A study of drug candidates derived from pleconaril for inhibiting coxsackievirus B3 (Cvb3) by ADMET, molecular docking, molecular dynamics and retrosynthesis

Abstract

In the light of the serious diseases attributed to it, there is an urgent and inescapable need to hunt for antiviral medications for Coxsackievirus B3 (CVB3). The current study looked at four drug candidates (P1–P4) derived from pleconaril, which has antiviral activity against CVB3. According to Lipinski's guidelines, two candidates P3 and P4 can be considered drugs based on the results obtained after evaluating the physicochemical and ADMET properties.
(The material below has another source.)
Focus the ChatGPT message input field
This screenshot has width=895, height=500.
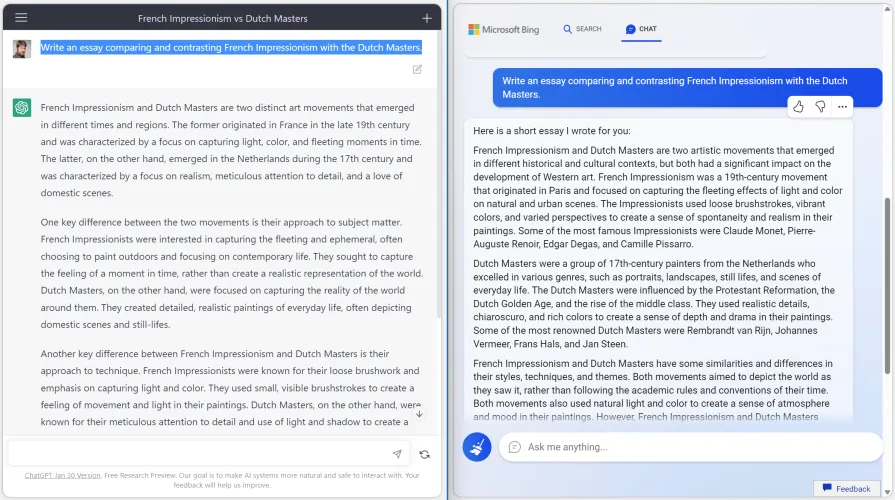pos(200,454)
The high antiviral activity of these two candidates (pIC₅₀ = 11.063 for P3 and pIC₅₀ = 9.580 for P4), with reference to a control compound (MA: pIC₅₀ = 8.523), was explained by different parameters generated after optimizing their geometries employing the Gaussian09 program suite with the hybrid density functional B3LYP and 6-31G(d,p) basis sets, molecular docking analysis (ΔG (Gibbs energy), FF (full fitness) bonding modes) using the SwissDock server and the molecular dynamics (MD) analysis. The principle of retrosynthesis allowed us to draw a path for the synthesis of these drug candidates. This study may add more valuable and useful information to optimize new pleconaril derivatives.